# [FRAGMENTO]
◇ ◇ ◇ ◇ ◇ ◇ ◇

Porque la primavera no es un invento de los poetas

La primavera ha sido utilizada demasiadas veces como recurso poético, como metáfora fácil y cotidiana (y por tanto a menudo vacía) de juventud, amor, descubrimiento y vida. Hablar de primavera parece haber perdido cualquier clase de interés artístico. Diríase que el lugar de la primavera ha quedado limitado a las postales de felicitación prefabricadas y a los SMS. El pasado mes de abril salí muy temprano un día cualquiera por una calle cualquiera. Un cambio radical en el aire y sus olores me sacó de mis pensamientos. Quedé un buen rato en blanco, contemplando cómo el sol se filtraba entre las nervaduras de las hojas tiernas de un árbol. Después me fui a casa y comencé a escribir esta obra. Desde el fondo de algún abismo verde claro, un Vivaldi cómplice me sonreía.

Esto escribí a modo de comentario al finalizar mi obra Porque la primavera no es un invento de los poetas, para violonchelo solo. Era la primavera de 2007 y el violonchelista Trino Zurita me había encargado una obra para ser incluida en un proyecto de CD que estaba grabando. Aproximadamente un año más tarde el disco, “El violonchelo a través de 8 compositores andaluces”[1], vio la luz; en él se incluían, además de la que nos traemos entre manos, obras de Luis Ignacio Marín, Manuel Hidalgo, José García Román, Rafael Díaz, Enrique Rueda, José María Sánchez-Verdú y Ramón Roldán Samiñán.

Trino hizo un trabajo excelente con aquel disco, como el excelente músico que es. Pero mi obra tenía dificultades un poco peculiares y, para él, hasta aquel momento completamente inexploradas. La principal de ellas, en la que me centraré, es la de tener que usar la voz cantada a la vez que tocar una partitura de considerable nivel técnico. Yvan Nommick realza esta cuestión en el primer párrafo del comentario que se incluye en el libreto del CD, y que transcribo a continuación de forma literal porque resume bastante bien el planteamiento de mi música:

Esta pieza, escrita en Málaga en abril de 2007, y dedicada a Trino Zurita, podría llevar también, como la pieza de Manuel Hidalgo, el subtítulo de “para violonchelo y violonchelista”, pero aquí no se trata de la independencia de las dos manos, sino de la presencia simultánea de la voz y el sonido del violonchelo: el violonchelista tienen que cantar bocca chiusa (con la boca cerrada) a la vez que toca su instrumento. Desde nuestro punto de vista, la pieza se estructura en torno a las siete notas largas emitidas por la voz –por orden de aparición: Mi-Sol#-Sol#-Sol#- Fa#-Mi-Si- que son , en realidad, una alusión fina y discreta a las siete primeras notas de La primavera, el primero de las cuatro conciertos que componen Las Cuatro Estaciones op. 8 de Vivaldi. Sobre cada una de estas notas el violonchelo crea un delicado halo sonoro compuesto de notas tenidas y de armónicos que establece la atmósfera contemplativa de esta pieza, de la que emergen tres llamadas de cuartas melódicas. Tres crescendi, en los que se forman acordes de quintas apiladas, aportan el necesario elemento de tensión de la obra.

◇ ◇ ◇ ◇ ◇ ◇ ◇

# [ÍTEMS GUARDADOS]
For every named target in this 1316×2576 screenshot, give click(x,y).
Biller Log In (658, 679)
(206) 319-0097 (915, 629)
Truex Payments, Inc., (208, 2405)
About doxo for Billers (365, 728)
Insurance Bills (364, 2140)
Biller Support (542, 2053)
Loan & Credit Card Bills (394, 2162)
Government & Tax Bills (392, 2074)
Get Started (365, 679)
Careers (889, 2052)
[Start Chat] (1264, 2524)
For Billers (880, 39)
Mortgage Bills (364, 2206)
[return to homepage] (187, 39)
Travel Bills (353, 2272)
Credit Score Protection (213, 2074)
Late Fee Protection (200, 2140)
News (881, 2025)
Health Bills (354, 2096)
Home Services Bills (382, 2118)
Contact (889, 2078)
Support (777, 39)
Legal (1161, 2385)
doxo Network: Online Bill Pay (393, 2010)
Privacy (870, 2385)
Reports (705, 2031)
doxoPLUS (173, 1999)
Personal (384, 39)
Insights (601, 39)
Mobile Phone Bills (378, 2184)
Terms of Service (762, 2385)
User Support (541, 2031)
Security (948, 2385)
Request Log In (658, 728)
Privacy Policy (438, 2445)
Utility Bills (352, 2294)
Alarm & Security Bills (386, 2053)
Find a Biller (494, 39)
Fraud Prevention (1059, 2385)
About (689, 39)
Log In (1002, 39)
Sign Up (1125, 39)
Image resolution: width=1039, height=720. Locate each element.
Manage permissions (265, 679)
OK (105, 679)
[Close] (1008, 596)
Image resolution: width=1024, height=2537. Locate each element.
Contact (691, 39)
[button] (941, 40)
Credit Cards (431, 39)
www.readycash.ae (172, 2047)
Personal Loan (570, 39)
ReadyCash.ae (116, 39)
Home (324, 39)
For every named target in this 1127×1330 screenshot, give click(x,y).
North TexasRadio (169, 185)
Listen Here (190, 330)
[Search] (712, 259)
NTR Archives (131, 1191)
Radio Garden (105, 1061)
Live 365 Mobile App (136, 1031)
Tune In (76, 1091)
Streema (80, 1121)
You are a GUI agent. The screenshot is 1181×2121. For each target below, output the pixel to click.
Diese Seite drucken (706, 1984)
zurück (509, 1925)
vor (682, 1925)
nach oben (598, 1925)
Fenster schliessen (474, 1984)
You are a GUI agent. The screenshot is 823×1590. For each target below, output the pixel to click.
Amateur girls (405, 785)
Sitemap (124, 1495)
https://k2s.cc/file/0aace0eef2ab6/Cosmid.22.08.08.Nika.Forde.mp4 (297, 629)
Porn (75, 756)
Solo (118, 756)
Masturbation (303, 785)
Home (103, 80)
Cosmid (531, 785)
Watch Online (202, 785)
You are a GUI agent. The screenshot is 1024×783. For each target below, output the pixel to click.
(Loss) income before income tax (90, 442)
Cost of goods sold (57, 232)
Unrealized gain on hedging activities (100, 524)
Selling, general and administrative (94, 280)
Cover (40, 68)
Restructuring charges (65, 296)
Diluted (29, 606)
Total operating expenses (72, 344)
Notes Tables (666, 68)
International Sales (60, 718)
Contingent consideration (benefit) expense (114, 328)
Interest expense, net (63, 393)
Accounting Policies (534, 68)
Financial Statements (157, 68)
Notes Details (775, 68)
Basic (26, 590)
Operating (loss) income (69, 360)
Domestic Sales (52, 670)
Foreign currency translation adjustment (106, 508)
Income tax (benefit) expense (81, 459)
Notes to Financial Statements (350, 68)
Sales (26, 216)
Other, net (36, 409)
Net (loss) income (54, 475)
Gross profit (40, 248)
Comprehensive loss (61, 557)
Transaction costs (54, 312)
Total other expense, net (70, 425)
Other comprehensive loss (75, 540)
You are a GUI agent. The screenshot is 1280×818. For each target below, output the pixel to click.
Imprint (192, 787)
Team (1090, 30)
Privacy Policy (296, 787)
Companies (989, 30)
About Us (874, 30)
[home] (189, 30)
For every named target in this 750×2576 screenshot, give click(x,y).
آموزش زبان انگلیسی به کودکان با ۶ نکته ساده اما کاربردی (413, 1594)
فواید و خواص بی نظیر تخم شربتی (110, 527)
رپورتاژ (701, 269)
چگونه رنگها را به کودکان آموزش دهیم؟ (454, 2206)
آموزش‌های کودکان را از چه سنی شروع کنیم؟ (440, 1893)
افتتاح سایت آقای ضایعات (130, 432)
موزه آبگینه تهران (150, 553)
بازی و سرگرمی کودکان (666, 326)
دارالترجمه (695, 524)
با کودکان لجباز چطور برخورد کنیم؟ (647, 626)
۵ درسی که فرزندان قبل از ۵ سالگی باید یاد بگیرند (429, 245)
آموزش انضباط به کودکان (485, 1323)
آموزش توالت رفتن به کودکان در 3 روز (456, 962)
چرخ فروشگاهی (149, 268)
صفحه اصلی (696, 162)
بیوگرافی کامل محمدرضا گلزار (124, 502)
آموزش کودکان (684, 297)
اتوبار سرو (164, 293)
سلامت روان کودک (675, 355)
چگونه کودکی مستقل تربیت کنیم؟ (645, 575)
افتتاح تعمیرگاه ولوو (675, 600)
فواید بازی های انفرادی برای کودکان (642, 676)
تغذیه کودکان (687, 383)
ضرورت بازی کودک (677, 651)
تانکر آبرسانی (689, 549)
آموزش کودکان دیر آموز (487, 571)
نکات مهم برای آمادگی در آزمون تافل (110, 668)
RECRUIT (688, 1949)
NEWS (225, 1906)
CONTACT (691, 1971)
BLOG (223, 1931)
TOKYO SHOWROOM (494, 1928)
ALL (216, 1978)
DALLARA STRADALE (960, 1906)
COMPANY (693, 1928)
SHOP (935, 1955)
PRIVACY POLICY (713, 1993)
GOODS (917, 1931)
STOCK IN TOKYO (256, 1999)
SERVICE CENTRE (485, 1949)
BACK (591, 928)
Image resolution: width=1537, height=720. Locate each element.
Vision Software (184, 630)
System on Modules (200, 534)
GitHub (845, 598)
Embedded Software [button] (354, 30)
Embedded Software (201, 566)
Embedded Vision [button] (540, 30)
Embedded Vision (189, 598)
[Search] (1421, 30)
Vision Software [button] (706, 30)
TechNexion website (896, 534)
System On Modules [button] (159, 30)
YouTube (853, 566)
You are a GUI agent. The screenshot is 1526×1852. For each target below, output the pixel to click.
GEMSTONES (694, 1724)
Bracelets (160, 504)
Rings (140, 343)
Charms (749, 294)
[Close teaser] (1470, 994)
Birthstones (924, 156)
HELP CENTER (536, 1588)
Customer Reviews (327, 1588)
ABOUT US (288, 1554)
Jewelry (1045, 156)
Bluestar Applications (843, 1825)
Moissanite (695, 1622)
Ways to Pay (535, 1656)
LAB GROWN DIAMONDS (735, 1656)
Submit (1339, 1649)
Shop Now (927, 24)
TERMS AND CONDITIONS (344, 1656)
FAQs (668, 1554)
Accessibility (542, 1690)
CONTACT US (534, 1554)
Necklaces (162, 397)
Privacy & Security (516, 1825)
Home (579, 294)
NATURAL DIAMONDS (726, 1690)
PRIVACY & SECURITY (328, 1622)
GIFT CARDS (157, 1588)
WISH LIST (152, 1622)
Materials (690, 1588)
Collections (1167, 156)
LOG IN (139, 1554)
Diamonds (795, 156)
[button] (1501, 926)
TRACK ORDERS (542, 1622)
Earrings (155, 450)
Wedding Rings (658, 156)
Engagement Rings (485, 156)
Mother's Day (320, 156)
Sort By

◇ ◇ ◇ ◇ ◇ ◇ ◇

# [DESCRIPCIÓN DEL EJERCICIO]
Resume el fragmento en dos oraciones.

# [RESPUESTA COMPLETA]
La obra Porque la primavera no es un invento de los poetas, para violonchelo solo, se escribió en Málaga en abril de 2007 por encargo del violonchelista Trino Zurita, a quien está dedicada, y se incluyó en el disco “El violonchelo a través de 8 compositores andaluces”. Su principal dificultad es que el violonchelista debe cantar con la boca cerrada mientras toca, y las siete notas largas de la voz aluden a las siete primeras notas de La primavera de Vivaldi.